Put every line of the listing below into a Markdown table with the columns "Row" and "Line," numbering each row and skipping blank lines. Leave the pictures out of the table.

**Dataset records**
[BEGIN]

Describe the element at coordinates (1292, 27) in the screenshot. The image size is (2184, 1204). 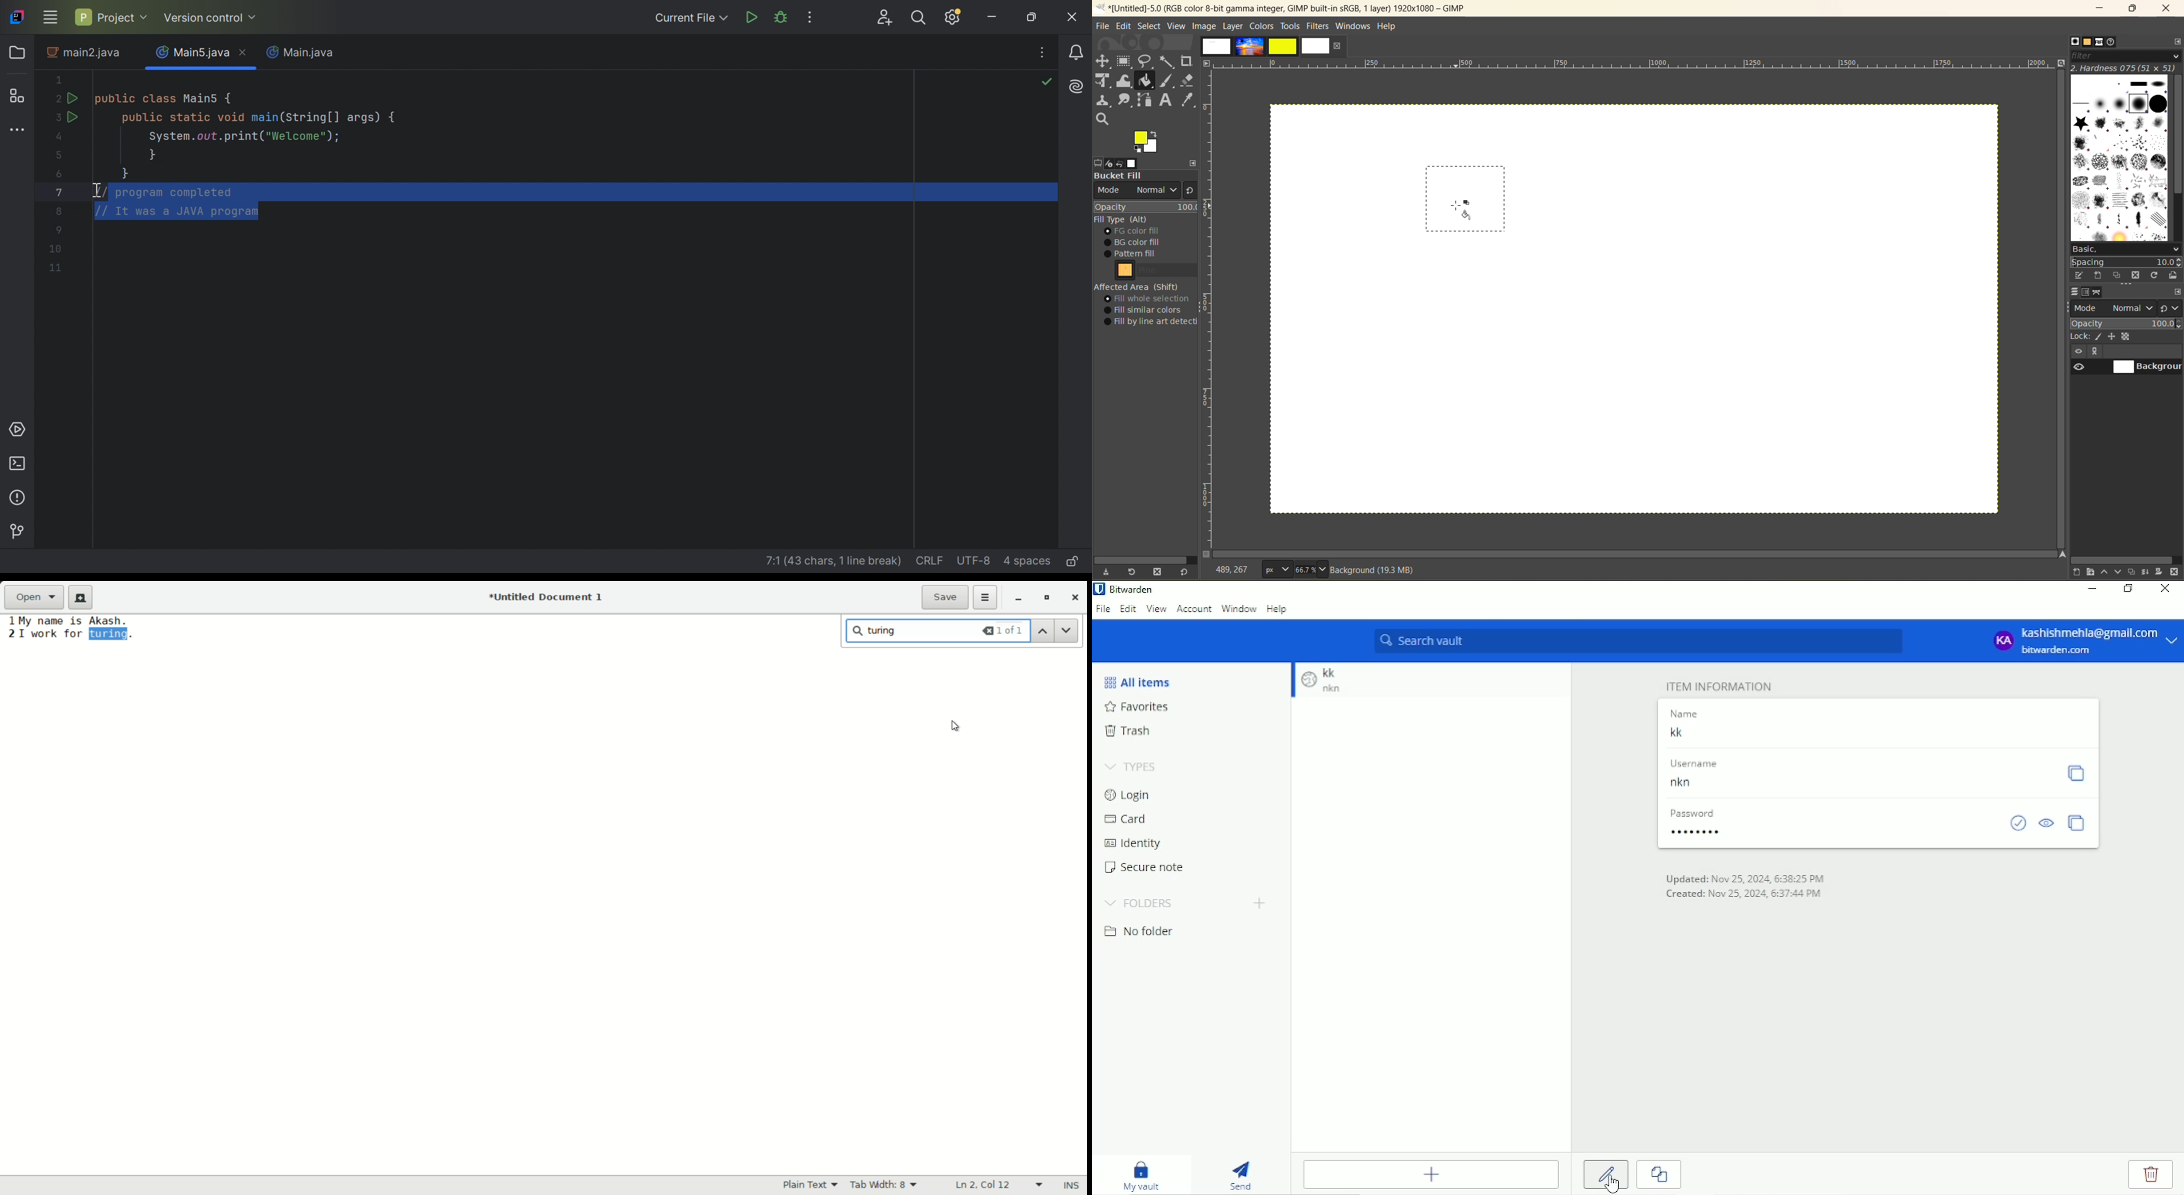
I see `tools` at that location.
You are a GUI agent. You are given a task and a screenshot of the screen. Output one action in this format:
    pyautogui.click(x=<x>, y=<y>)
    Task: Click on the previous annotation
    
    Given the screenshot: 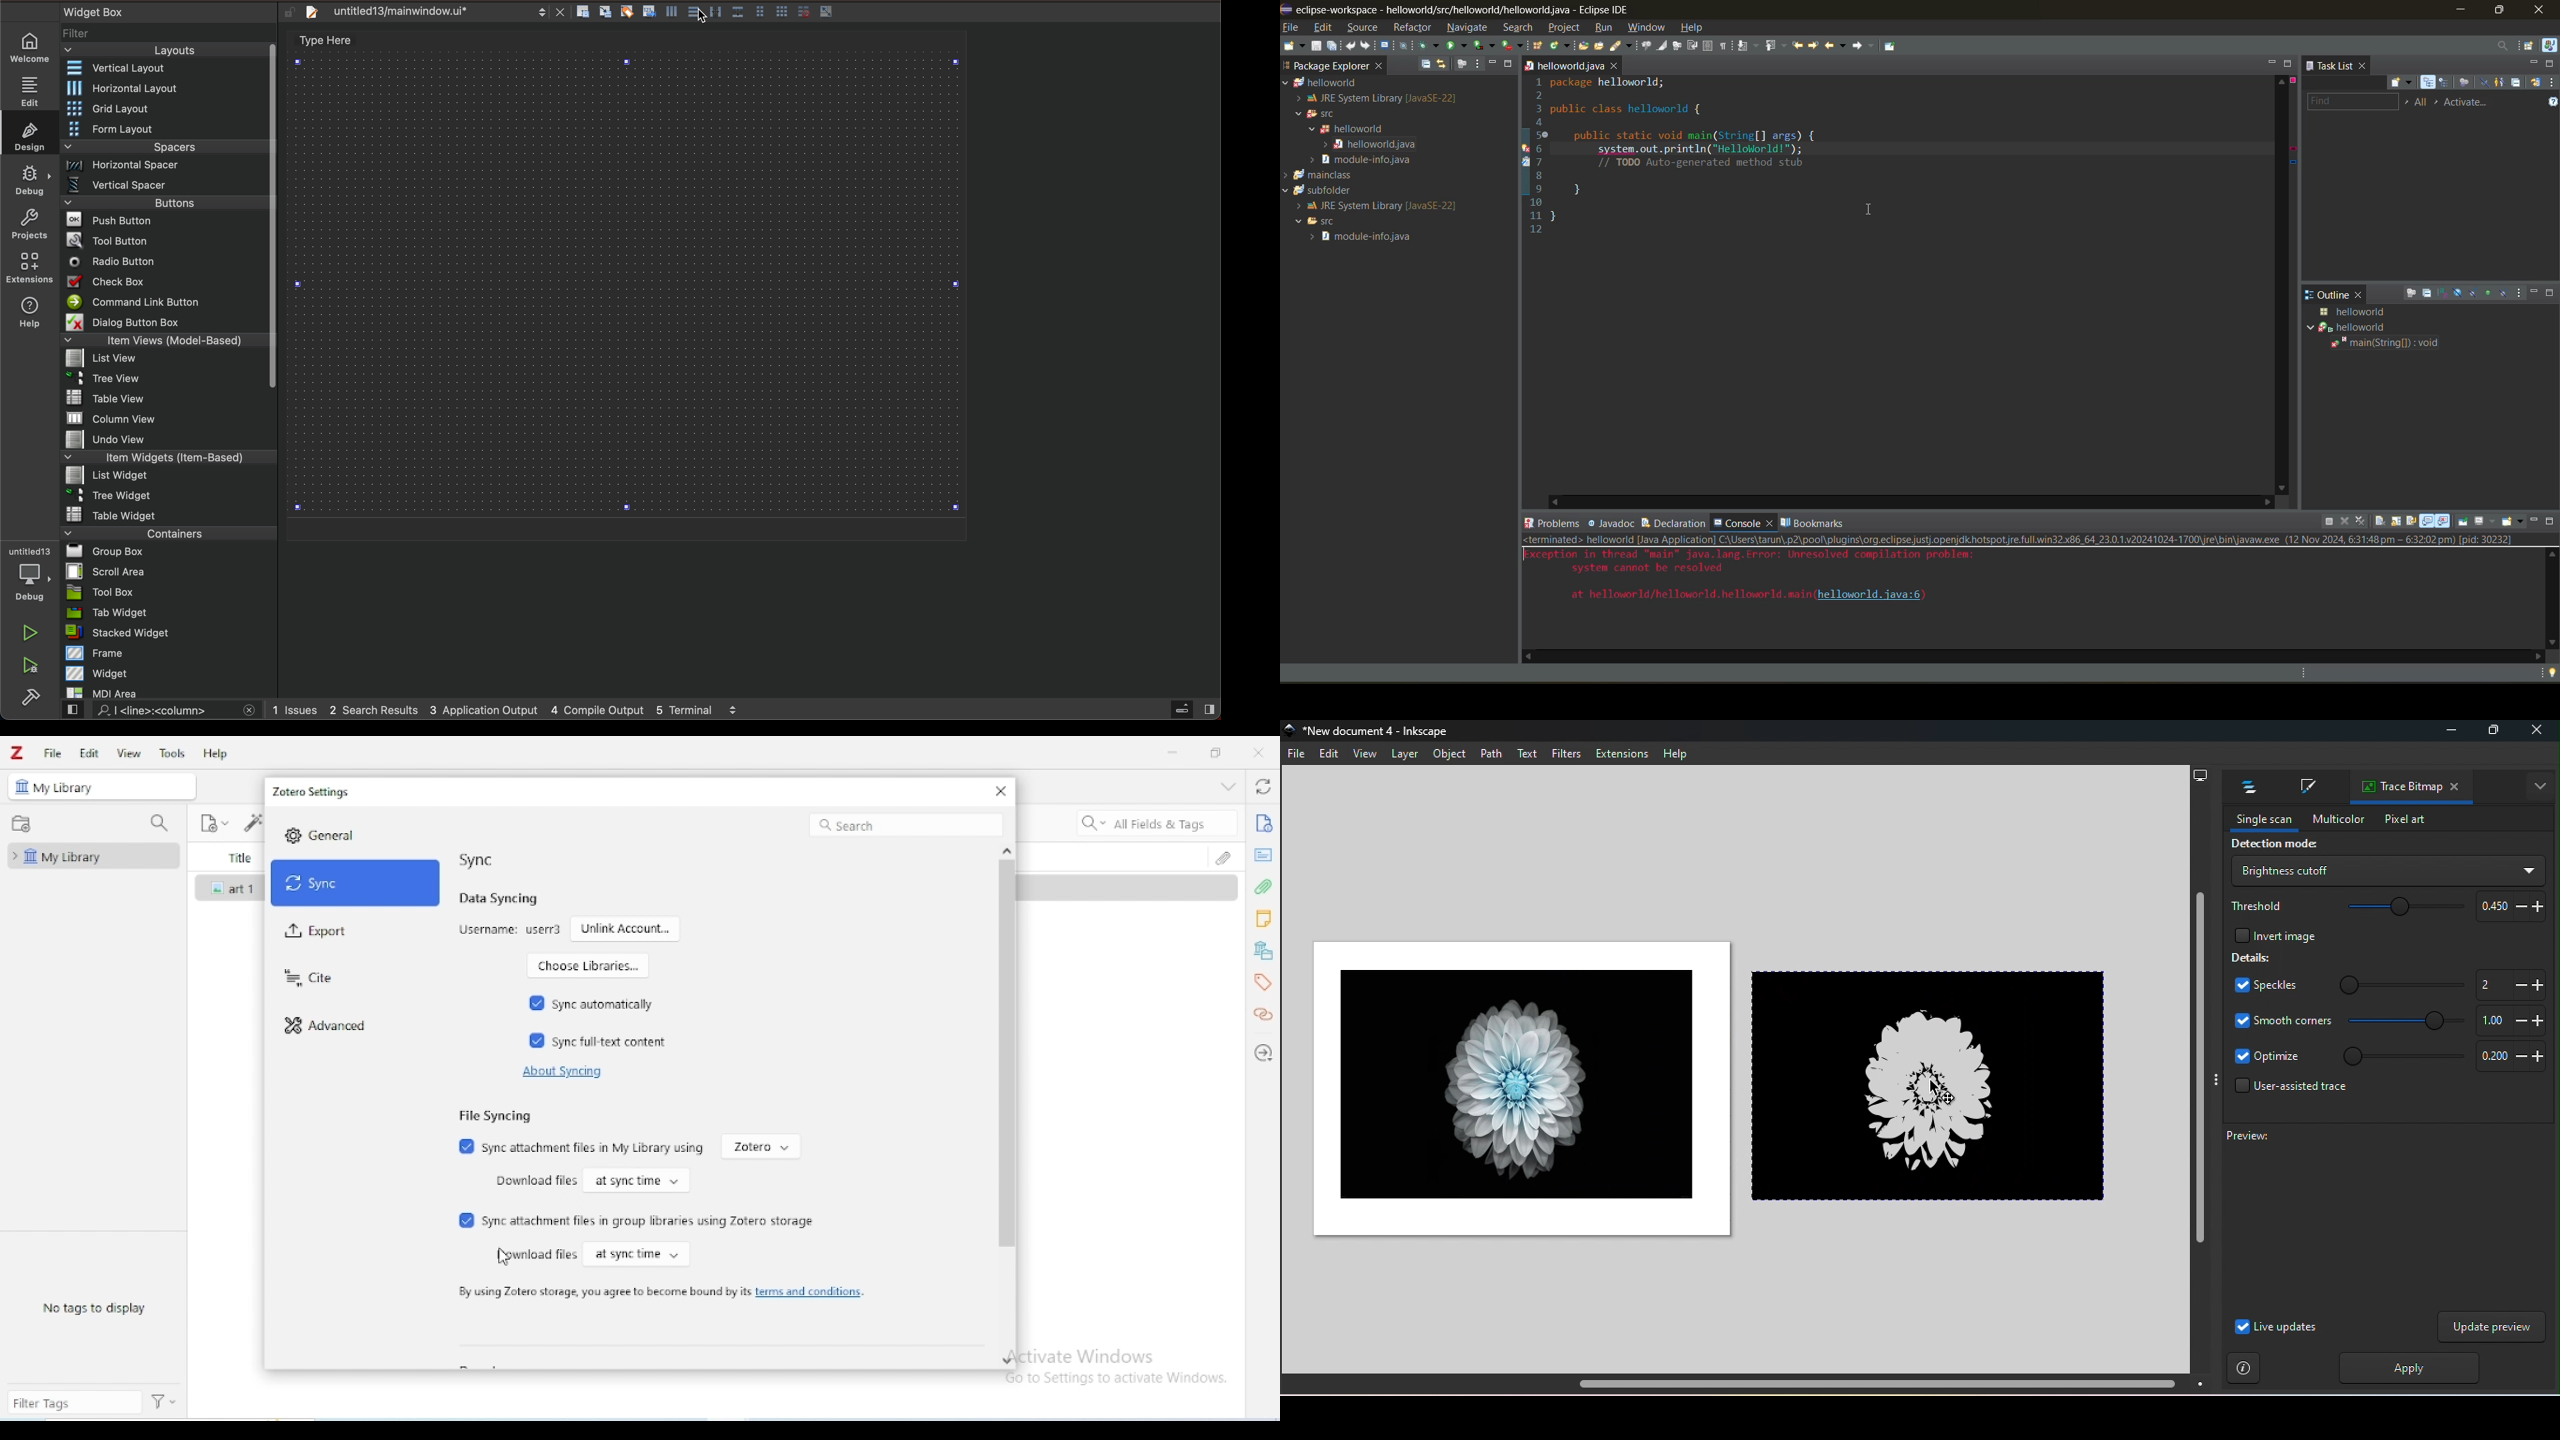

[END]

**Right answer**
| Row | Line |
|---|---|
| 1 | Describe the element at coordinates (1292, 27) in the screenshot. The image size is (2184, 1204).  |
| 2 | I see `tools` at that location. |
| 3 | You are a GUI agent. You are given a task and a screenshot of the screen. Output one action in this format: |
| 4 |     pyautogui.click(x=<x>, y=<y>) |
| 5 |     Task: Click on the previous annotation |
| 6 |     Given the screenshot:  |